Agria Corporation (NYSE:GRO), a Beijing-based agricultural biotechnology firm, filed Friday with the SEC for an initial public offering on the NYSE. Led by Credit Suisse Securities, the offering is expected to bring in US$175 million. The company intends to trade under the symbol "GRO".
The company's F-1 filing reports that Agria was formed in Jan. 2004 by acquiring control of mainland China based agricultural firm Primalights III Agriculture Development Co., Ltd. (P3A). The company states that due to restrictions on foreign ownership of seed development and production businesses, Agria Corp. exercises effective control of P3A through contractual agreements between P3A, P3A's primary shareholders, and Aero-Biotech Science & Technology Co., Ltd. (Agria China).

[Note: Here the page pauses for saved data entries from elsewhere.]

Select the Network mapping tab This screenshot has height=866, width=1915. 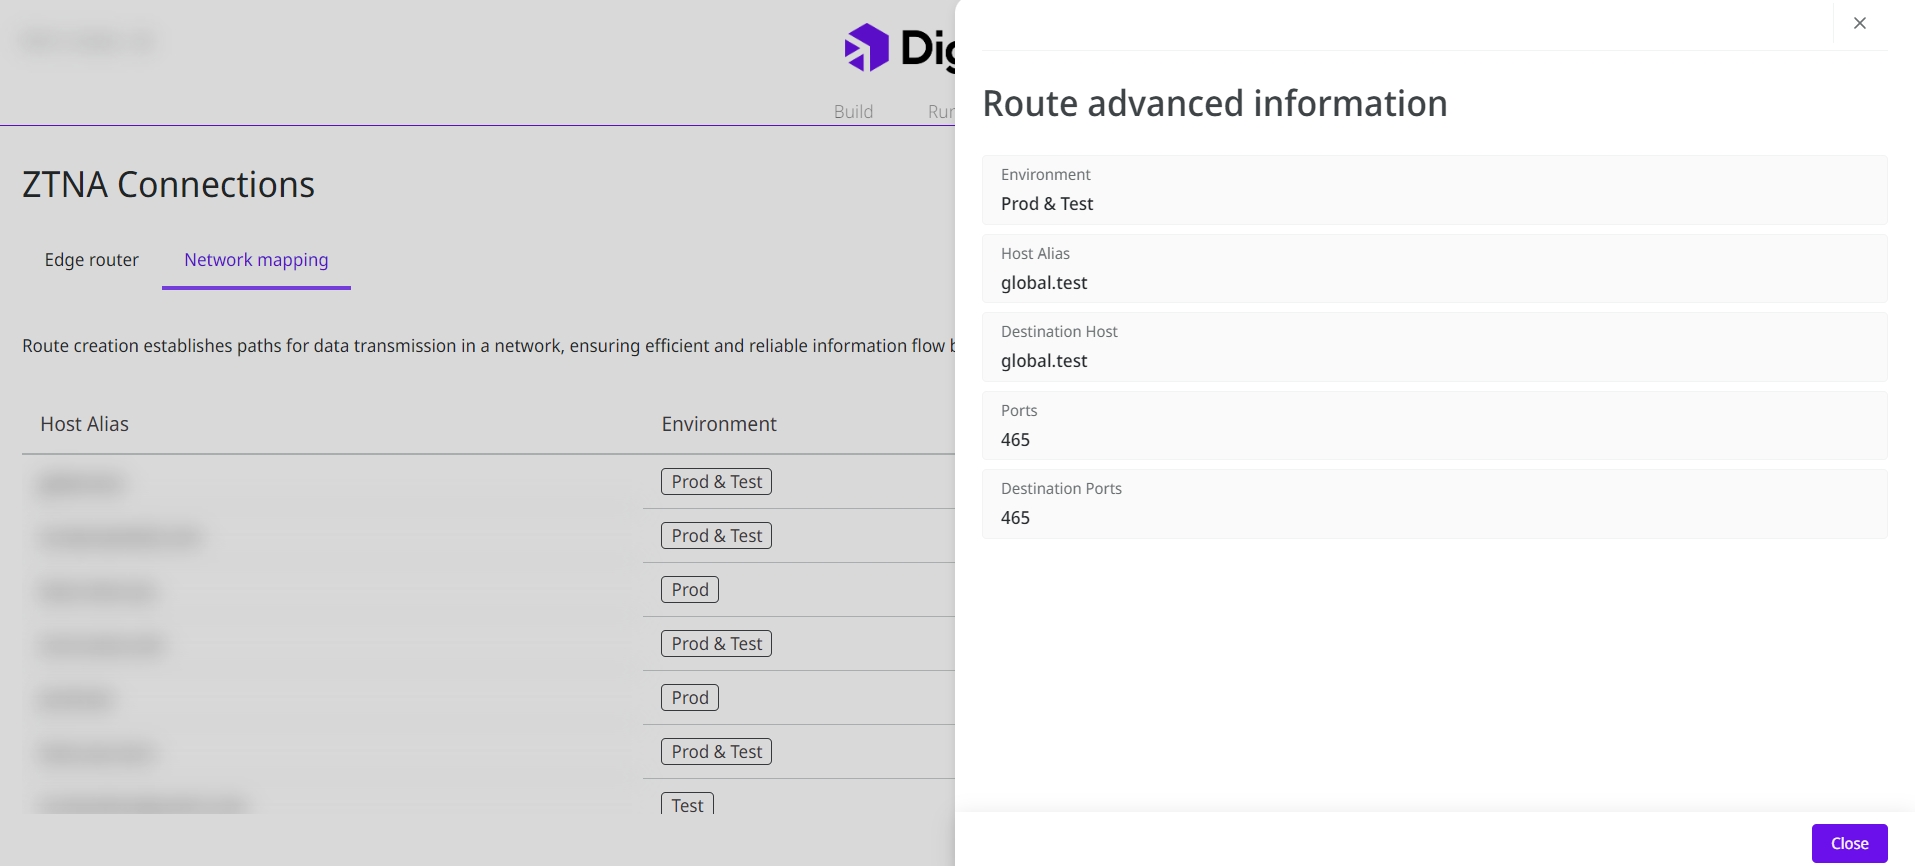point(256,260)
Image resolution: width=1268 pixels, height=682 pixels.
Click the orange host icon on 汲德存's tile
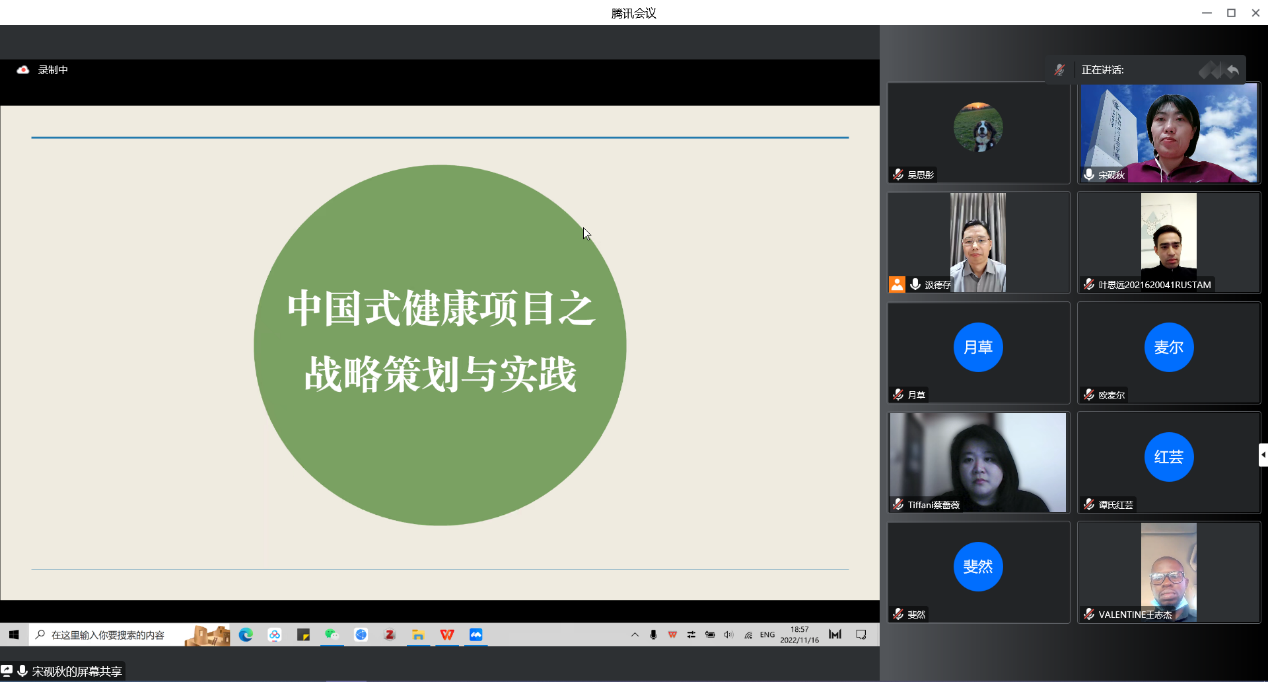(x=897, y=284)
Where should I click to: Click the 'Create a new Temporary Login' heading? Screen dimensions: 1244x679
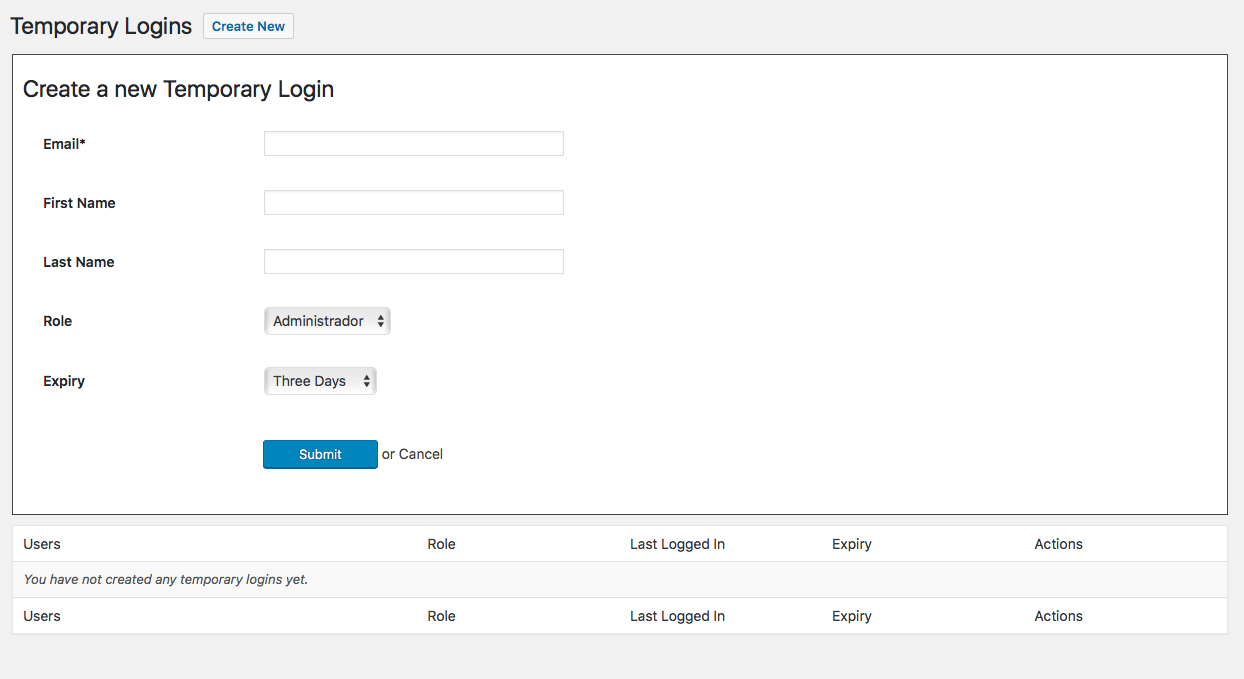point(178,89)
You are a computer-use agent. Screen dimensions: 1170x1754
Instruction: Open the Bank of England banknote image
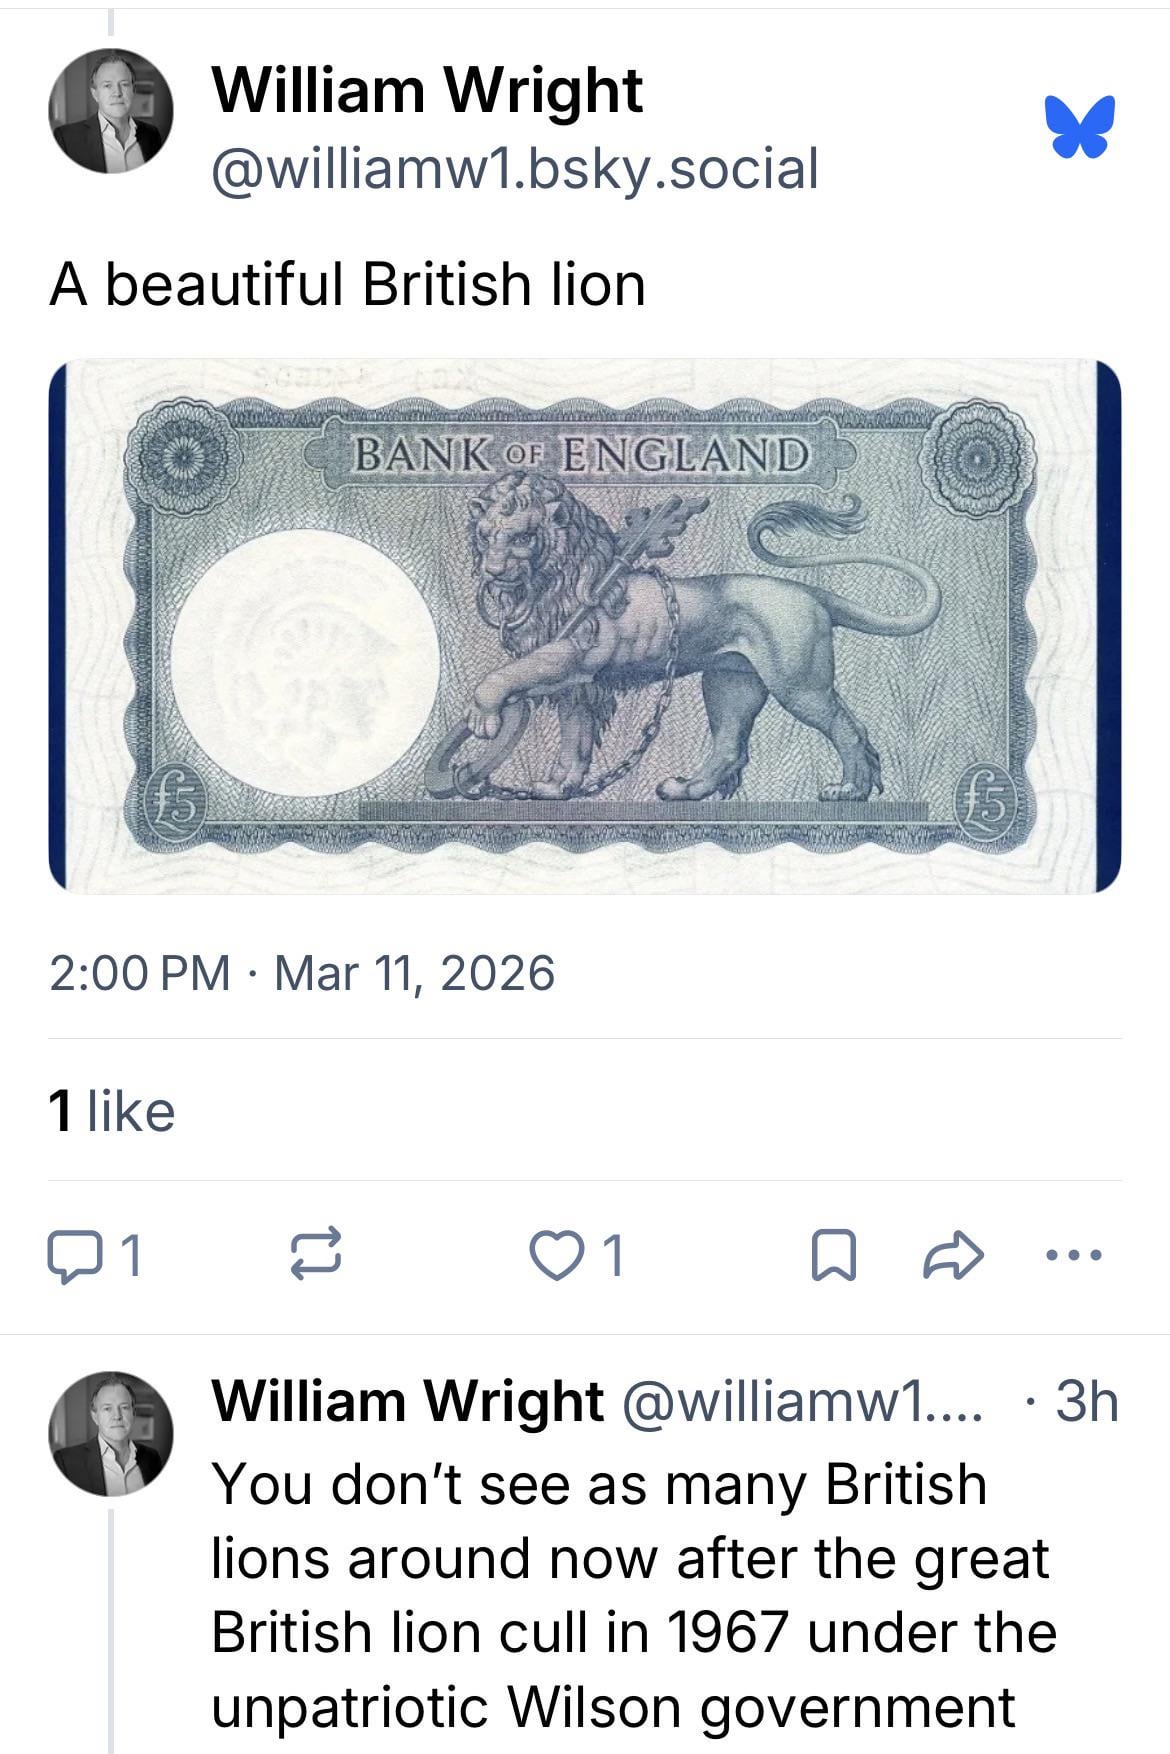click(585, 626)
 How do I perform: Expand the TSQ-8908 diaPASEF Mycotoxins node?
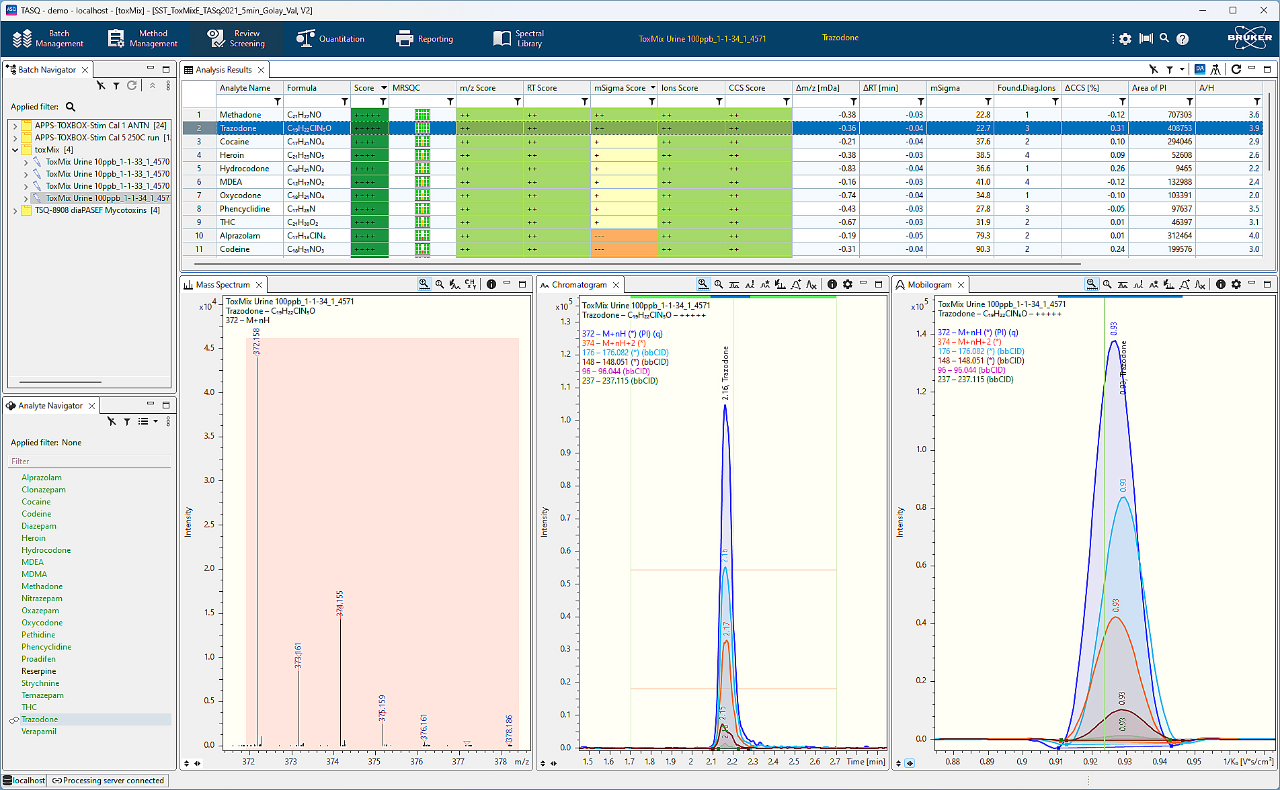[x=15, y=210]
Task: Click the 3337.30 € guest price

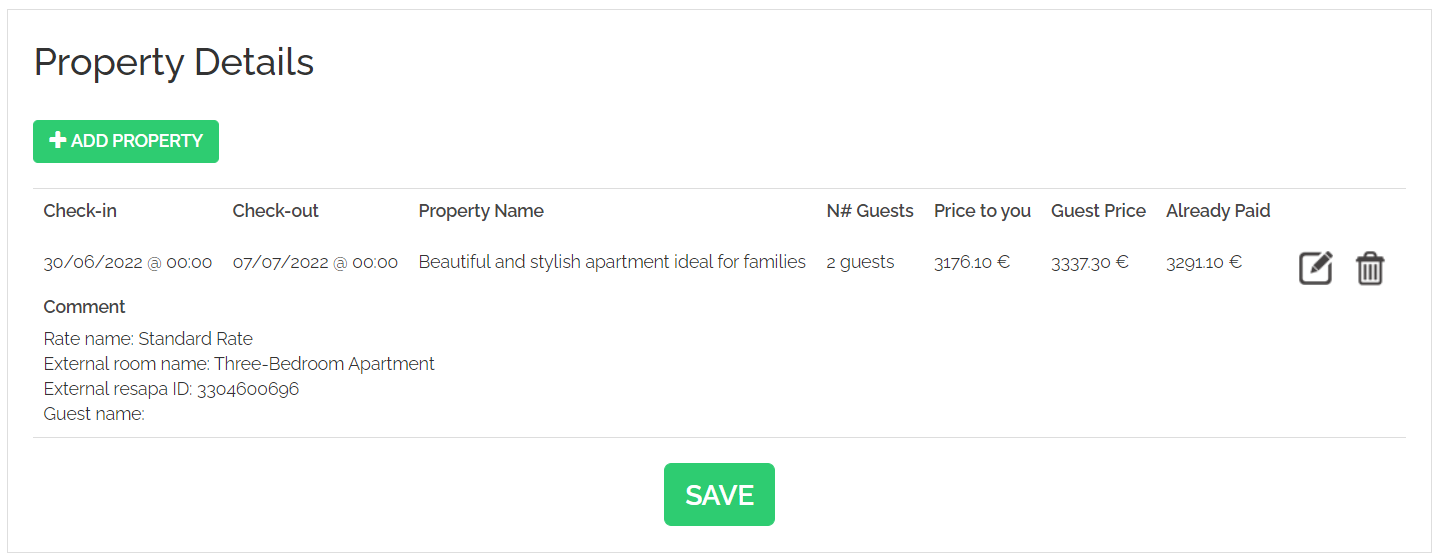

Agria China is a wholly owned subsidiary of Agria Corp. based in the PRC. Agria's. primary products are corn seed, seedlings, and sheep breeding. The company's corn seed products are grown in seven provinces in China through contractual arrangements with village collectives and seed production companies. The sheep breeding products including sheep semen, sheep embryos, and live sheep are developed in five breeding bases located in Shanxi province. The seedlings business consists of a variety of seedlings including raspberry, blackberry, date and white bark pine sold to various customers including municipal governments and commercial nurseries.
The company reports that for the six months ending June 30, 2007, revenues were US$36.7 million, up less than 4% from the same period last year. Corn seeds accounted for 48% of revenues, sheep breeding 40% and seedlings 12%. Operating margins were 52%, and net profit margins were 51%. Agria spent less than 1% of revenues on research and development in 2006. On completion of the IPO, the company reports that the proceeds will be allocated as follows:
approximately $50 million to fund expansion of production capacity through leasing of additional land and acquisitions of new facilities and equipment;
approximately $27 million to repay the shareholder's loan;
approximately $15 million to fund establishment of a research and development center and expansion of research and development capability;
approximately $3.5 million to repay all of its bank loans; and
the remainder for general corporate purposes, including funding potential strategic acquisitions.
Agria's risks include those typical for an agricultural firm, include disease, inclement weather and government regulation. Another area of concern is its "effective control" of P3A. The company reports that:
P3A has four record shareholders, consisting of Ms. Juan Li who is the wife of Mr. Guanglin Lai, our chairman of the board of directors, our co-chief executive officer and a beneficial owner of our ordinary shares, Mr. Zhaohua Qian who is our director and a beneficial owner of our ordinary shares, Mr. Zhixin Xue who is our chief operating officer and director, and Mr. Mingshe Zhang who has been involved in the management of P3A.
P3A is the primary source of revenue for Agria Corp.. Due to the restrictions on foreign ownership of seed development and production businesses, the company is dependent on P3A to operate in the PRC. Should the contractual relationship between Agria and P3A sour, the revenue flows of the company could be impaired. In the event of a contract dispute, experience has shown that in Chinese courts the rights of domestic owners can take precedence over those of foreign investors. Demand in China for agricultural products is high and growing. China is becoming a food export powerhouse. According to the USDA, Chinese agricultural exports to the US reached US$2.6 billion in 2006, a 20-fold increase over the past quarter century.
In addition, the rising middle class in China is demanding greater variety and quality in their food. The typical Chinese diet previously was dominated by pork, rice, wheat flour, and eggs. Growing incomes and a more varied "Westernized" diet is increasing demand for meat, poultry, seafood and alternate grains. Filling this demand will lead to success for many foreign and domestic Chinese firms. However, investing in Chinese companies requires due diligence and an understanding of operating conditions in the PRC, and this is certainly the case with Agria Corp.